I didn’t find it as difficult as I expected to keep track of the numerous characters; nor was the eccentric rationing of capital letters and punctuation marks as distracting as I feared. While I’m sure I missed many of the nuances, I enjoyed this literary blend of satire, realism of magic realism. It’s both a welcome introduction to Angolan literature and a universal story of the evils of corporate greed. (On the day I finished reading it, the news featured another shameful episode in the saga of the Grenfell Tower fire. Yes, it’s not only in African countries where capitalism trumps public safety.) Thanks to UK publishers Europa editions for my advance proof copy.

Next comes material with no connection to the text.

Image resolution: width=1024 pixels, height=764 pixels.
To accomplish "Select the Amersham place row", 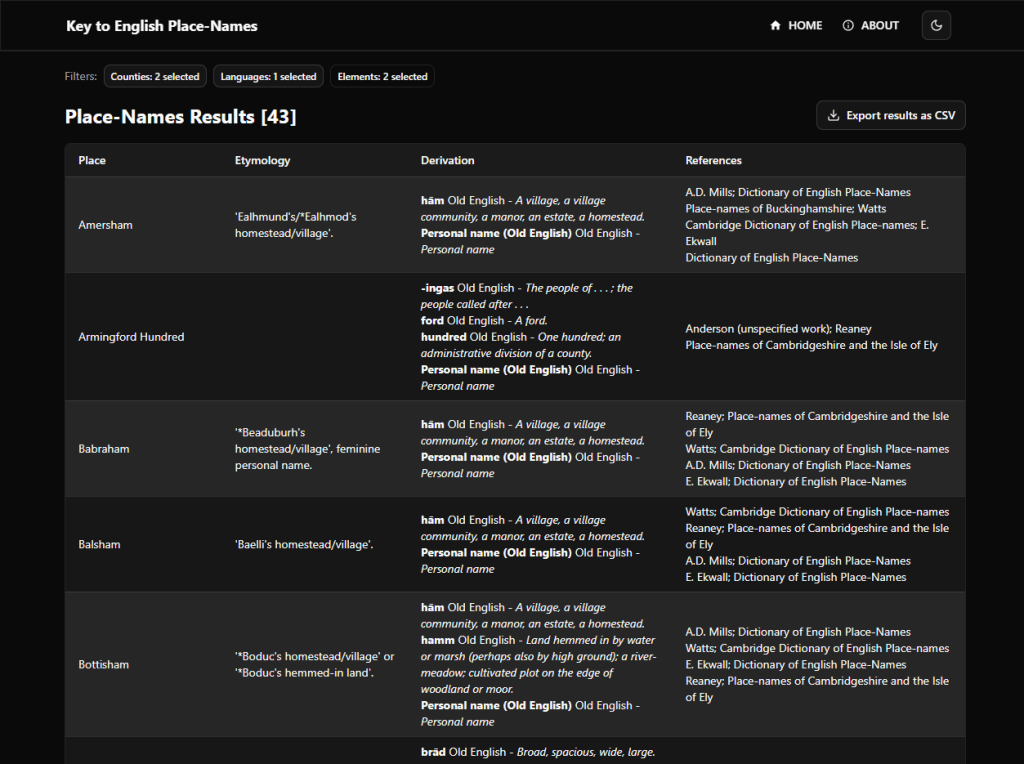I will (105, 225).
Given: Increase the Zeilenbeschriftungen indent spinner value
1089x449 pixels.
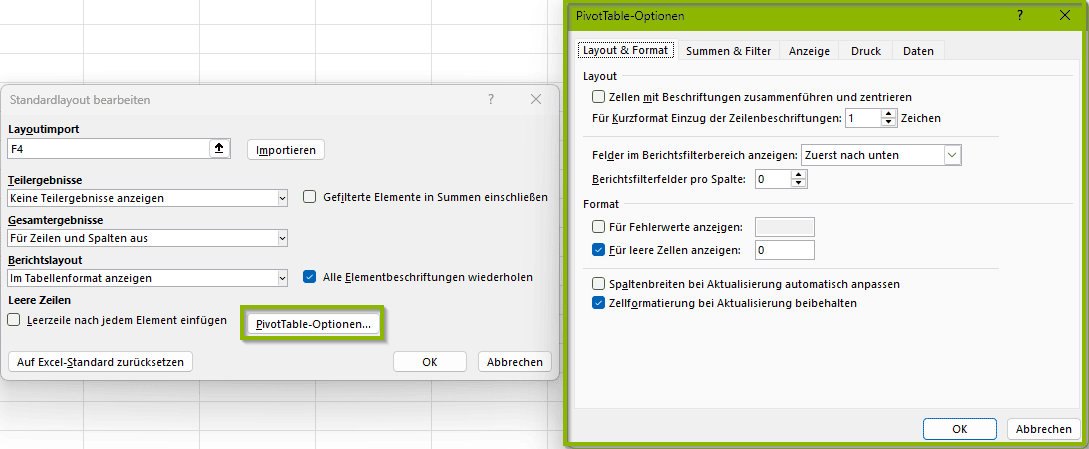Looking at the screenshot, I should point(889,113).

Winter Flowers by Angélique Villeneuve translated by Adriana Hunter
I didn’t take to the voice initially: it read like a fanfare, heralding a momentous journey. But it settled - or I settled - into a lovely understated tone as the dynamics of small family shift to accommodate the third member. I really felt for Jeanne, the young mother. She’s worked long hours making artificial flowers to support herself and her daughter, and still she’s cold and half starved. Now there’s another mouth to feed, a man who is and isn’t the person she fell in love with not so many years before.

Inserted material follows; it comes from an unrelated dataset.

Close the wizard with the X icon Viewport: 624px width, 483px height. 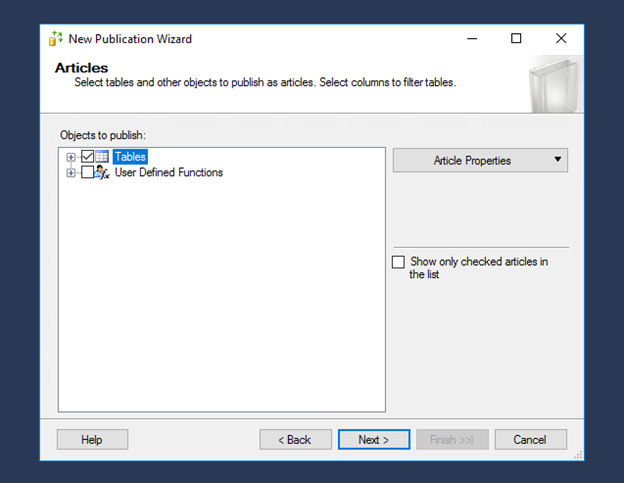coord(561,38)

A moving novella about learning to live with loss and the consequences of war. Thanks to Peirene Press for my review copy.
Although she was born after it ended, the First World War impacts on my character, Matty, the quirky protagonist of my latest novel, Matilda Windsor Is Coming Home. She romanticizes her father, of whom she has no memory, as he died when she was a baby. Was he a war hero and why does it matter? As Matty has a fuzzy boundary between fantasy and reality, it might take some working out! |
“This devil’s yours, Sambo. Kraut won’t see you coming in the dark.”
The stallion had a malicious glint in its eyes, but the glint in the captain’s was meaner. Walter had never ridden before; Beauty had never seen action. But they’d learn; they had to: hesitant horses were dinner; the deserter’s fate was worse.
Patience paid off. Walter soothed Beauty’s nerves on the battlefield; Beauty eased Walter’s yearning for home. Gassed, shell-shocked and wounded, Walter returned to St Kitts to die. He left his medal with Beauty in Flanders. It belonged to the horse as much as to him.